Yakın zaman önce açıklanan Endüstriyel üretim verileri, son iki yıl içerisindeki en yüksek performansa erişildiğini haber vermektedir (tabi rakamların göreceli olduğunu ve düşük seviyelerden tırmanış yaşandığını da unutmamak yerinde olacaktır). 17 üyeye sahip bloğun ortalama endüstriyel üretimi %1 oranında artış göstermiş ve beklentilerin de ötesinde gelmiştir. Bu tablo bölgenin her yerinde eşit bir şekilde yaşanmamış olsa bile dikkate değerdir.
Portekiz Avrupa Birliği - Uluslararası Para Fonu aracılığıyla yardım alan üçüncü ülkedir. Portekiz halkı hükümetin bütçe açığını kontrol altına almak ve köklü istihdam politikalarını hayata geçirebilmek için uygulamış olduğu sıkı tasarruf tedbirlerine katlanmak zorunda kalmıştır. Ağustos ayına veriler Portekizin %8.2 gibi büyük bir rakam ile Euro Bölgesinin en hızlı büyümesine imza attığını ortaya koymaktadır.
İtalya’da ise Temmuz ayında azalan üretim Ağustos ayında da %0.3 gerileme yaşamıştır. İtalya, bölgenin üçüncü büyük ekonomisine sahip bulunmaktadır. Bloğun ikinci büyük ekonomisine sahip olan Fransa ise arka arkaya yaşanan üç aylık düşüşün ertesinde %0.2 oranında artış sağlayabilmiştir. Euro Bölgesinin dinamosu olan Almanya’dan gelen rapor ise üretimin %1.8 oranında çoğaldığını göstermektedir. Bu üç ülke, Euro Bölgesi içerisinde gerçekleştirilen endüstriyel üretimin üçte ikisini oluşturmaktadır (Avrupa’nın bir diğer büyük ekonomisi olan İngiltere bloğa ait rakamlardan hariç tutulmaktadır).
Euro Bölgesi, 18 ay süren resesyondan 3ünçü çeyrekte kurtulmuştur. Buna rağmen, güncel verileri Küresel Finansal Kriz öncesi rakamlar ile karşılaştıracak olursak, ulaşılan zirveden halen %12.5 oranında geride olduğumuzu da görebiliriz.

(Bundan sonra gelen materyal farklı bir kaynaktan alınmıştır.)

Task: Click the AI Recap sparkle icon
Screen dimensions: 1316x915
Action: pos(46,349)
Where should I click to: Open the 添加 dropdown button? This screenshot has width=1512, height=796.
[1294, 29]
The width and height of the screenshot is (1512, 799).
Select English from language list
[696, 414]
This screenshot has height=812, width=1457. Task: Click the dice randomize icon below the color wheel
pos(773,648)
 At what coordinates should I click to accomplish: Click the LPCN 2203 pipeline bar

Eğer Amerikalı politikacılar kısmi iflasın gerçekleşmesinden önce (17-Ekim-2013) bir adım atmayı başaramazlarsa, yatırımcılar arasında yaşanacak güven kaybı dünya genelinde bir deprem ortaya çıkmasına neden olabilir. Analizciler, ortaya çıkabilecek krizin resesyonu tetikleyebileceğini ve şu anda etkilerinden arınmaya çalıştığımız krizden bile büyük bir felaket ile karşılaşabileceğimizi dile getirmektedir.